**What is needed:**
The stretch from the line with "Instruction: Click the" through the line with "Click the '오빠" in the records below: write it out exactly, and nothing else.

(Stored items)
________
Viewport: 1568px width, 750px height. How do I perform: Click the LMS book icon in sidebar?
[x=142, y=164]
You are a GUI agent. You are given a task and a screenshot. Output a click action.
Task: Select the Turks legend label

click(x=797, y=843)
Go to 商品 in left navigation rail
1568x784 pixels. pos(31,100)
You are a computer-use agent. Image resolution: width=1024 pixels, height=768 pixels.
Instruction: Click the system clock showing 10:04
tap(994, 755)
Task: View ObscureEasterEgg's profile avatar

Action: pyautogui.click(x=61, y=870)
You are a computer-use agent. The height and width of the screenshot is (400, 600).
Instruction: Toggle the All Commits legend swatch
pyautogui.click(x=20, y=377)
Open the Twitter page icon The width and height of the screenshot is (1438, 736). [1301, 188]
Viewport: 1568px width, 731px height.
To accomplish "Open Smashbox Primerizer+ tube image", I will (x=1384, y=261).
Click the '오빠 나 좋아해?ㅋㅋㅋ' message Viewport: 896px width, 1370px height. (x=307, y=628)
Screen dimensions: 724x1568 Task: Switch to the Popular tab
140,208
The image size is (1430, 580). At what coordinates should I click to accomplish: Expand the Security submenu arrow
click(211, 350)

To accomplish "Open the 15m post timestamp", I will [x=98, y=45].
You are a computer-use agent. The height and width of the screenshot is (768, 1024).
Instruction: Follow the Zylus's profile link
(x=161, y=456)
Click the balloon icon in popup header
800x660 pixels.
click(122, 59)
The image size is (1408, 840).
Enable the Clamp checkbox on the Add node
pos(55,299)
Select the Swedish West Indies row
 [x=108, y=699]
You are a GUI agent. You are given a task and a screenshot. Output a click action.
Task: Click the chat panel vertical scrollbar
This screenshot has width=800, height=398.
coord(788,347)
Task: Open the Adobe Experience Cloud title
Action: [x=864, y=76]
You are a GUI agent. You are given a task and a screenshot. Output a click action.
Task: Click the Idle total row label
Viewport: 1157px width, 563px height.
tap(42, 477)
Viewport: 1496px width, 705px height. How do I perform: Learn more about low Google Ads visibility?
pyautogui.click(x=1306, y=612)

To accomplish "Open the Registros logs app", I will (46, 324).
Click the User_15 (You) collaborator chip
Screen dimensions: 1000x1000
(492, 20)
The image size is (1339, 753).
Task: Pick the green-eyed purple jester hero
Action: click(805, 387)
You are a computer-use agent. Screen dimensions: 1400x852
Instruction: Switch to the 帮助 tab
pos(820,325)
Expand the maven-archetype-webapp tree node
________
**Worked solution:**
Instruction: Click the system clock showing 10:04
tap(994, 755)
Task: View ObscureEasterEgg's profile avatar

Action: pyautogui.click(x=61, y=870)
You are a computer-use agent. The height and width of the screenshot is (400, 600).
Instruction: Toggle the All Commits legend swatch
pyautogui.click(x=20, y=377)
Open the Twitter page icon The width and height of the screenshot is (1438, 736). [1301, 188]
Viewport: 1568px width, 731px height.
To accomplish "Open Smashbox Primerizer+ tube image", I will (x=1384, y=261).
Click the '오빠 나 좋아해?ㅋㅋㅋ' message Viewport: 896px width, 1370px height. (x=307, y=628)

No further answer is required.